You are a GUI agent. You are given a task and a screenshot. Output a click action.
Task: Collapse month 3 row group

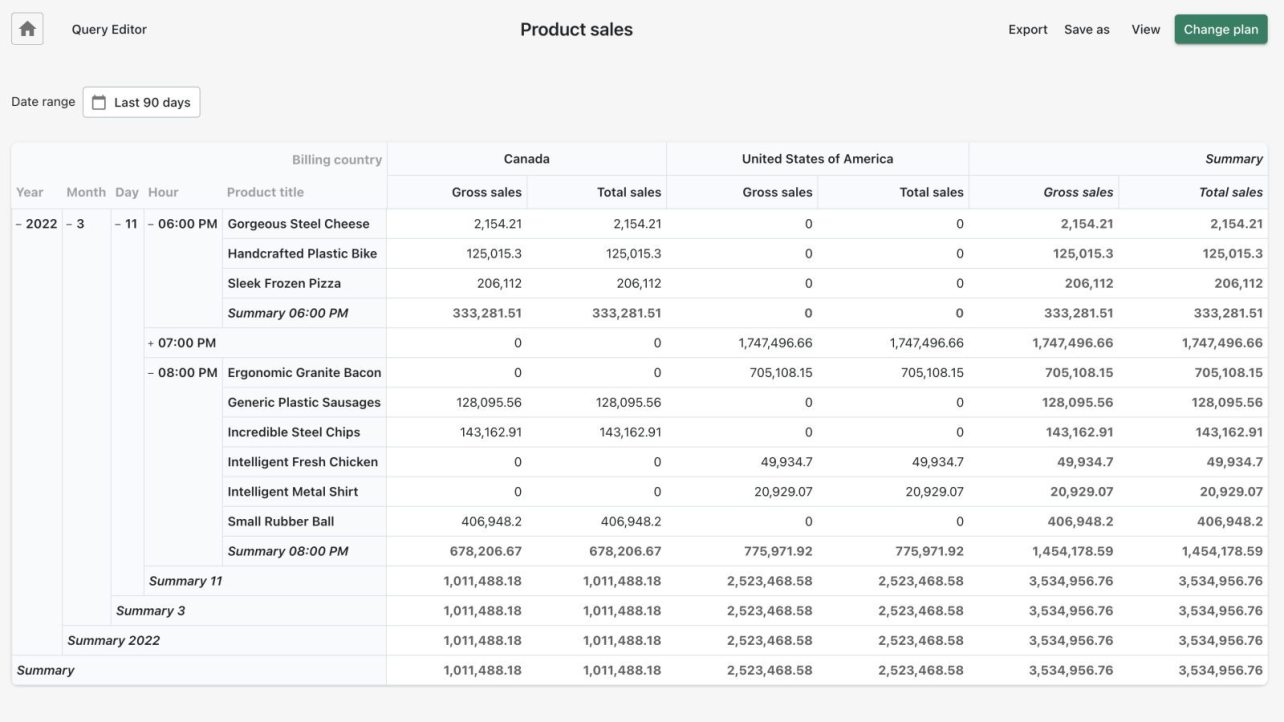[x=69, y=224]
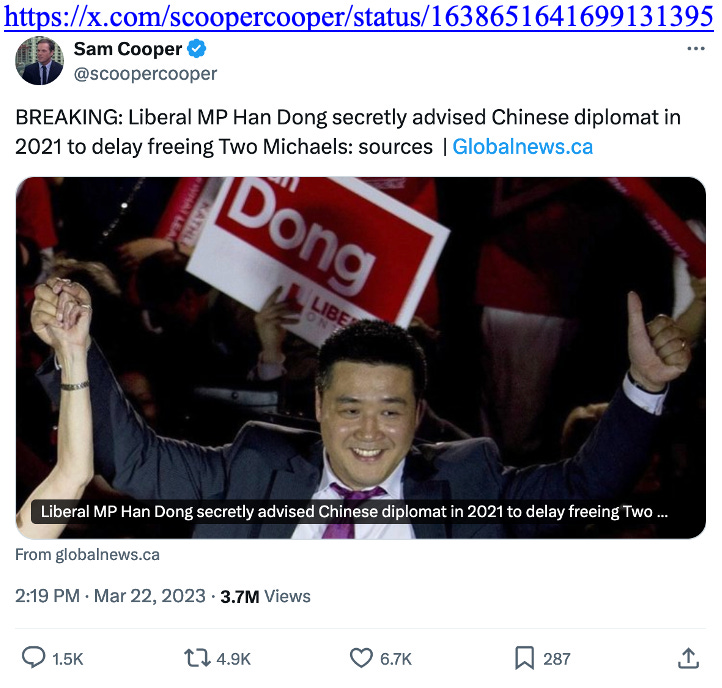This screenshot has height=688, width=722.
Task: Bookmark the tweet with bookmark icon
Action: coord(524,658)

===============

Exercise description:
Every entry above needs to be retyped exactly; drop the pictures.

Written answer:
You are a GUI agent. You are given a task and a screenshot. Output a click action.
Task: Collapse month 3 row group

[x=69, y=224]
This screenshot has height=688, width=722.
Task: Bookmark the tweet with bookmark icon
Action: coord(524,658)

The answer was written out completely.